Kellogg looks to heat schools with wood
KELLOGG, Idaho – The grandiose mountain scenery has helped lure new teachers to this cash-strapped school district. Now, the thick forests that cover these mountains could soon be used to heat the schools and protect the district from budget-blowing energy price increases.
If voters approve, the Kellogg School District will soon begin heating some of its buildings with wood chips and spindly trees. Superintendent Greg Godwin said it didn’t seem to make sense to write checks to Avista for up to $16,000 a month for natural gas while being surrounded by so much potential fuel.
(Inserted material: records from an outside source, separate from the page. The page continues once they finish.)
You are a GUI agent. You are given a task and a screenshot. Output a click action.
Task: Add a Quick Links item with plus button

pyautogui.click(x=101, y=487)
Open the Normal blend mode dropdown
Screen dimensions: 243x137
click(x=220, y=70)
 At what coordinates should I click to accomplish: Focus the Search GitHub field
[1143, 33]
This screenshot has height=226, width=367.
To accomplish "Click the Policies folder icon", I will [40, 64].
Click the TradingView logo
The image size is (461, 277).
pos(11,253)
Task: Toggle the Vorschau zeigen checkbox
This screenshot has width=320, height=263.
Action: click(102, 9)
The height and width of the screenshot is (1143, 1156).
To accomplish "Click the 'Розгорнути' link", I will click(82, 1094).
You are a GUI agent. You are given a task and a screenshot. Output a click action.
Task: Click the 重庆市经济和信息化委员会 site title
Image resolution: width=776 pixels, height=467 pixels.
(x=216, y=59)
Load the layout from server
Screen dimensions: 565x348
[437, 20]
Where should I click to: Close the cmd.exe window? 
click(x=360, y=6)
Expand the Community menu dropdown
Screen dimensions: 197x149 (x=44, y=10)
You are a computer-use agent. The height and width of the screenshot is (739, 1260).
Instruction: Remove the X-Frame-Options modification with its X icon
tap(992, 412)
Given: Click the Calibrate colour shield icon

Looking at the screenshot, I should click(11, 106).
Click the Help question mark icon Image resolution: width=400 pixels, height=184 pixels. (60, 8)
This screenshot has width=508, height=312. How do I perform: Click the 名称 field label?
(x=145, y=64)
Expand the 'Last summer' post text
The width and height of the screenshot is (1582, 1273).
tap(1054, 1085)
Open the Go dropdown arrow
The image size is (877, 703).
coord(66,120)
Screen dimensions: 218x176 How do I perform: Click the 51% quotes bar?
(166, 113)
“When we see each fall the slash piles burning and the smoke covering the Silver Valley, if we can utilize that for the schools, that would certainly be a plus for the community,” Godwin said.
Other schools across the Northwest are watching Kellogg carefully, said David Naccarato, who works for the international technology company Siemens, which is designing the biomass boiler system for the district. “I just got back from Eastern Oregon – they all want to know about Kellogg’s project,” he said.
A similar system is already up and running at the school in Darby, Mont., and has cut the district’s heating bill by about 70 percent. The Council School District near McCall, Idaho, recently became the first in the state to switch to biomass heat, Naccarato said. On Friday, the school will fire up its new furnace, which runs on wood chips. The district expected to pay about $30 per ton for the wood chips, but has already received a large amount of free fuel. Many landowners have donated branches, slash piles and spindly trees from forest thinning projects in the area, Naccarato said. The wood would otherwise simply be piled and burned or allowed to rot.
“We’ve not had any problem getting fuel,” Naccarato said. “There’s more than enough. … In fact, we’ve been told we’re the Saudi Arabia of biomass.”
Actually, there might be too much fuel in the Silver Valley, said Randy Swick, district ranger with the U.S. Forest Service. The agency has numerous forest thinning projects planned for federal lands immediately surrounding communities here, including large projects in the Two Mile and Placer creek drainages. Being able to sell the brush – even for a modest profit – would only add more financial incentive for logging firms interested in competing for the projects, Swick said.
The Kellogg biomass system would burn about 600 tons of wood chips each year. For now, only the middle school, administration building and possibly one elementary school would be hooked up to the hot-water boiler system, Godwin said. But other businesses and organizations in the community are in discussions now with the district to possibly connect to the system and purchase heat from the school.
The project is bundled inside a $9.5 million bond request going to voters on Nov. 1. The bond will also pay for a variety of improvements at the schools, many of them designed to boost energy efficiency, Godwin said. Voters will be asked to repay only $5.4 million on the bond, with the rest coming from grants, subsidies and a $3.3 million energy cost savings being guaranteed by Siemens over the course of the 20-year bond.
The owner of a $150,000 house would pay about $52 more in taxes each year to fund the bond, according to figures provided by Godwin. On Monday, the school received a $380,000 grant from the Fuels for Schools program of the U.S. Forest Service and the Idaho Department of Lands. The grant will be forfeited if voters reject the bond, Godwin said.
Convincing the required super-majority of voters to approve the project might not be easy, but Godwin said the energy cost savings are dramatic. The district currently uses natural gas, which costs about $8 for a million British thermal units worth of energy. The same amount of heat from biomass would cost between $2 and $3.
With the price of natural gas going up another 25 percent, Godwin said he can’t help but cringe a bit every time the schools’ furnaces kick on – especially with so much potential heat growing on the nearby slopes.